She had lots of thoughts. But the main thought or question she'd been having lately is her relationship with the Doctor. She understood that they were really close friends but she didn't know how he felt. It seemed more of an open relationship. Where they both could date other people and it wasn't secluded. But they weren't in a romantic relationship. That's where Clara often felt confused. They would flirt, but was it friendly flirting? These thoughts often confused her and she didn't know whether she should ask him or not. She had thought that it would be best if she didn't because what would happen if they did start 'dating' and they found that they weren't compatible? They would have then soiled a perfectly good friendship. But then again she was scared that if she did ask, he would completely shrug it off and ignore her and not want to give an answer. And that he would sort of loose all respect that they have built over the past year of travelling through time and space. She sighed and sat back in her chair, trying to rid the thought out of her head

Doctor POV

I thought of a lot of things. Like what would happen if a dalek was in a snow tundra? Would they freeze? Or what would happen if I had a pet adipose. No but think about it, little baby fat things running around. I told Clara one time and she gave me a weird look and continued doing what she was doing.

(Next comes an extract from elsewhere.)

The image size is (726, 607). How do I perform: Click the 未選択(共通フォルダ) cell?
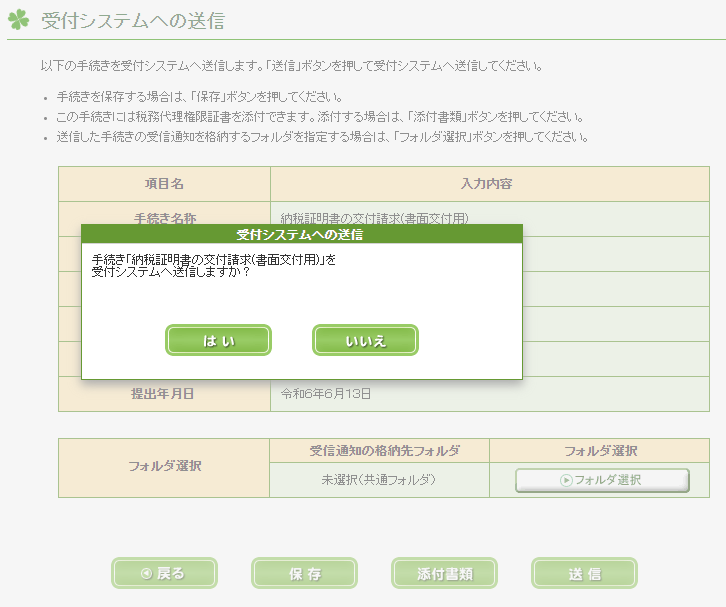pos(378,480)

I already have a list of names ready for when I adopt one. Fluffy, Gandalf, Fred and Bilbo Some of the many names I have come up with. But there was always that one thought that would always seem to make it's way through all of that. A big thought that would keep me up till all hours thinking about. Not that I slept often anyway. It wasn't about silly little pets or random questions about my many foes, but about where Clara and I stood. Were we friends? Were we in a relationship? Or were we just really close? We would flirt but we wouldn't do anything past that. I didn't want to ask because what would happen if I asked and she didn't agree? What if she thought i was weird and that this is what I do all the time with my companions? Of course I don't, Clara is the closest thing to me and she is my everything and if anything were to get in the way I would surely......well....I don't know what i would do but it would be bad! Who am i kidding? Time-lord rules and all. But she, she is my impossible girl and it frustrates me everyday that I can't get the words out or get the courage to ask. But for the sake of our friendship, I won't ask and I won't bring it up. Hopefully things will solve themselves in the long run.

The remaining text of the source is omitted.